DOCUMENT TEXT below:
Walker's citation reads in part that she "devoted herself with much patriotic zeal to the sick and wounded soldiers, both in the field and hospitals, to the detriment of her own health. She has also endured hardships as a prisoner of war for four months in a Southern prison while acting as contract surgeon."
The War Department, starting in 1916, reviewed all previous Medal of Honor awards with the intent of undoing decades of abuse. At the time, for instance, the medal could be freely copied and sold and legally worn by anyone.
Past awards would be rescinded and future ones would be rejected if supporting evidence didn't clearly, convincingly show combat valor above and beyond the call of duty.
Mary Walker and nearly 1,000 past recipients found their medals revoked in the reform. Wearing the medal if unearned became a crime.
The Army demanded Walker and the others return their medals. She refused and wore hers until her death at age 87 in 1919.
President Jimmy Carter restored Mary Walker's Medal of Honor on June 11, 1977. Today, it's on display in the Pentagon's women's corridor.
Deborah Samson Gannett, from Plymouth, Massachusetts, was one of the first American woman soldiers. In 1782, she enlisted under the name of her deceased brother, Robert Shurtleff Samson. For 17 months, Samson served in the Continental Army during the Revolutionary War. She was wounded twice. She cut a musket ball out of her own thigh so a doctor wouldn't find out she was a woman. Years later, in 1804, Samson was awarded a pension for her service. Also during the Revolution War, in 1776, Margaret Corbin fought alongside her husband and 600 American soldiers as they defended Fort Washington, New York.
End of DOCUMENT TEXT.
RECORD EXCERPTS below:
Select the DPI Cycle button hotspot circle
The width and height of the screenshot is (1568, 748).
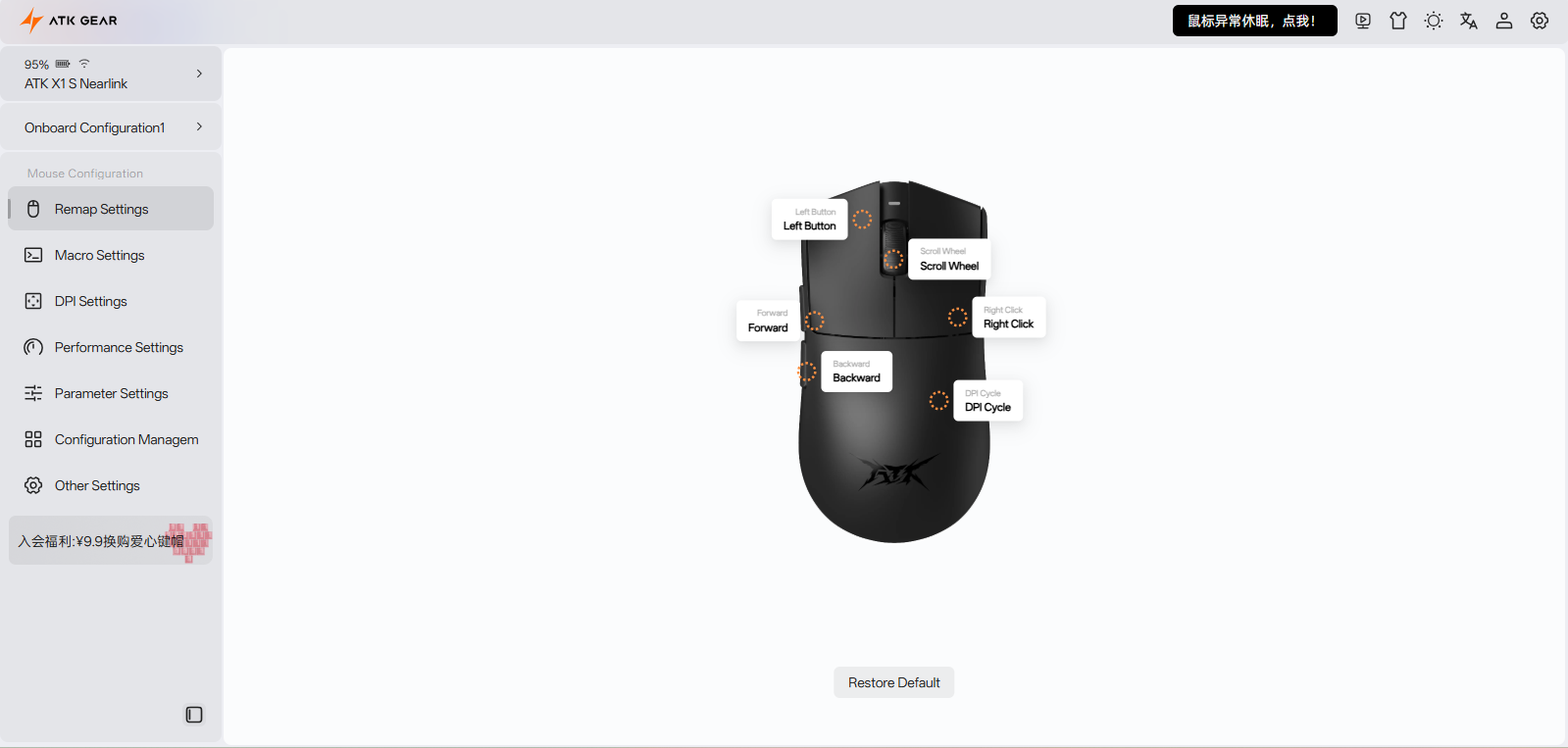pyautogui.click(x=938, y=400)
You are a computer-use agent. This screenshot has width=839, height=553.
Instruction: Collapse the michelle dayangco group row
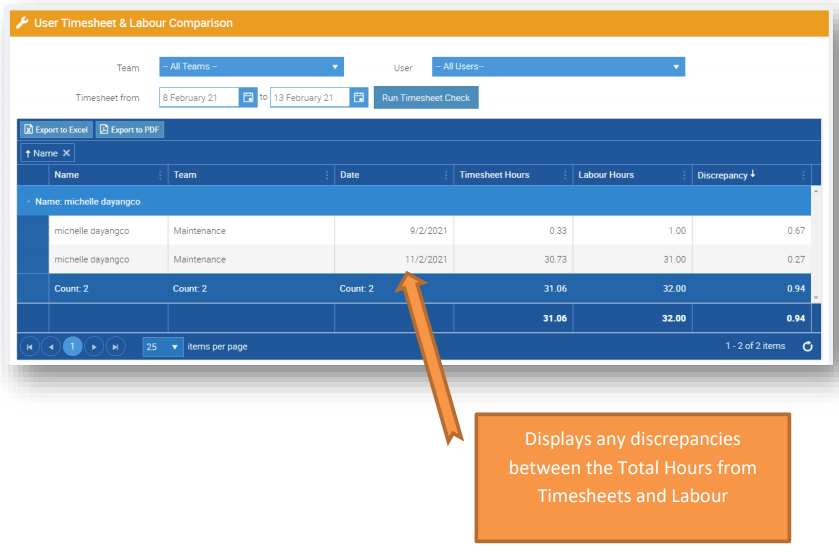tap(28, 201)
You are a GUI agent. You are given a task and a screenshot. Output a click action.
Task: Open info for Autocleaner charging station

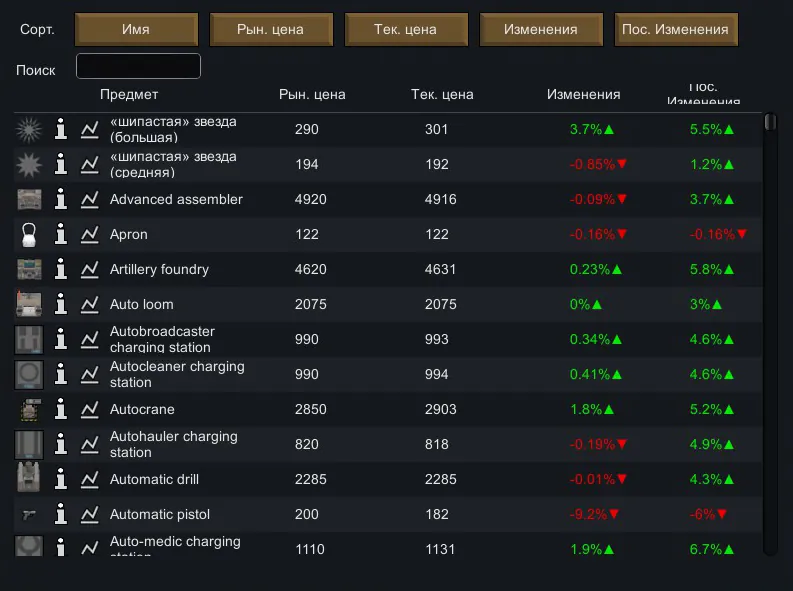pyautogui.click(x=61, y=374)
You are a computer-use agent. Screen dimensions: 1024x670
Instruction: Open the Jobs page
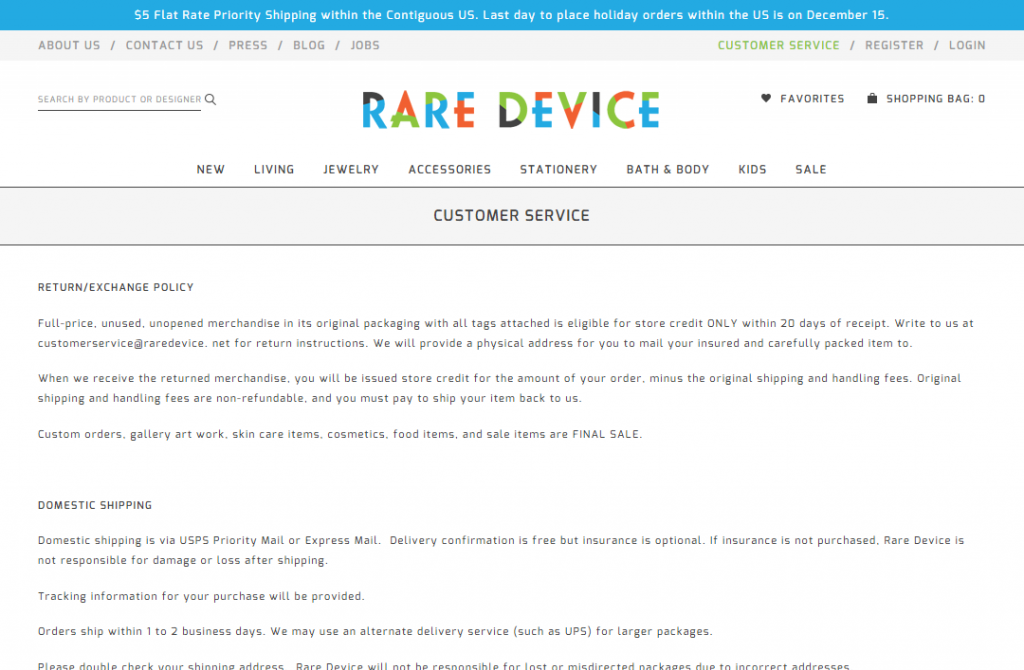click(365, 45)
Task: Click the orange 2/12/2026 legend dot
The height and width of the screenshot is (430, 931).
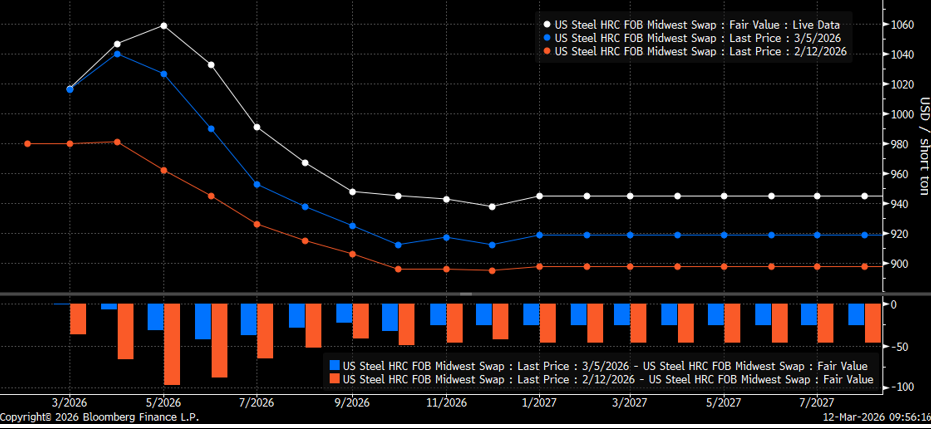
End of RECORD EXCERPTS.
WHAT THIS EXERCISE ASKS
(a) In the Medal of Honor text, transcribe the passage starting at "Mary Walker and" and ending at "87 in 1919.".
(b) According to the Medal of Honor text, why did the War Department begin reviewing previous Medal of Honor awards in 1916?

TASK-BY-TASK ANSWERS
(a)
Mary Walker and nearly 1,000 past recipients found their medals revoked in the reform. Wearing the medal if unearned became a crime.
The Army demanded Walker and the others return their medals. She refused and wore hers until her death at age 87 in 1919.

(b) The War Department began the review to undo decades of abuse. At that time, for instance, the medal could be freely copied and sold and legally worn by anyone.